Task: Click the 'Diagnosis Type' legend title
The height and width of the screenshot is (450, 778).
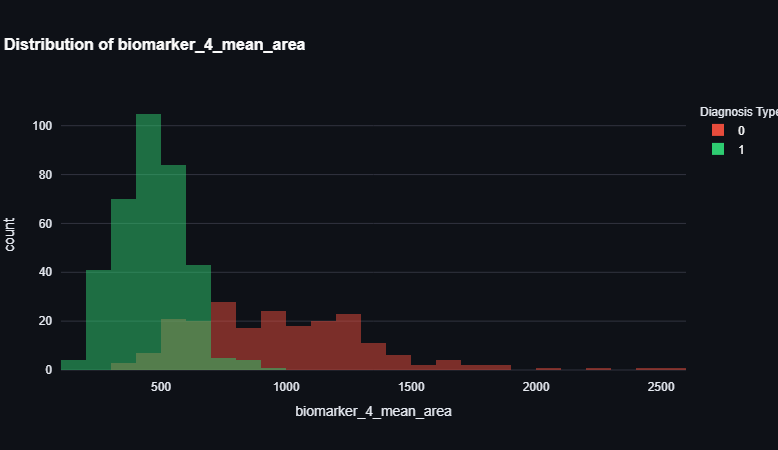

==

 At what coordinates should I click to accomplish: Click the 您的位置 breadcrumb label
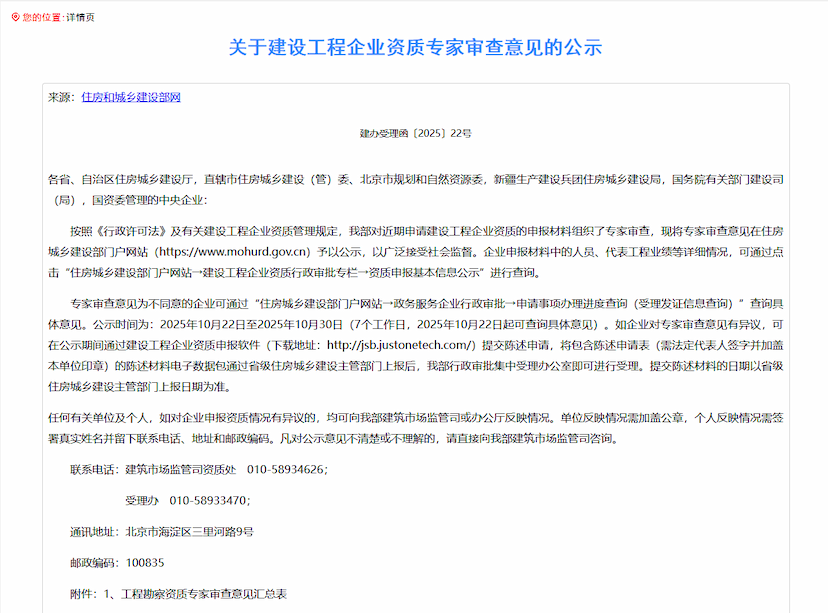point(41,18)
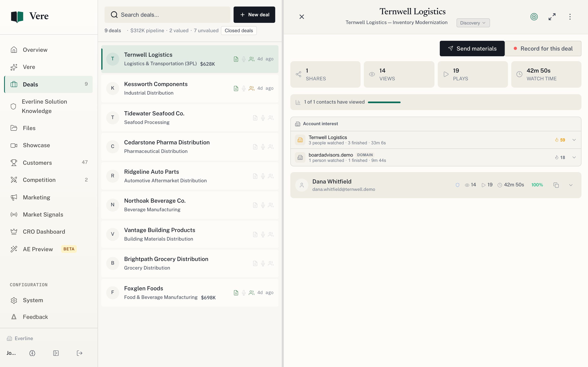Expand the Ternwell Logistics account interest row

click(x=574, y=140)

* * *

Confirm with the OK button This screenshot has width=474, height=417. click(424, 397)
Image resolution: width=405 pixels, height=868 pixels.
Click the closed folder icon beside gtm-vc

▶ Brief
Say how many lines above contain the string "height". Answer with the number only.

▶ Response to this exercise
3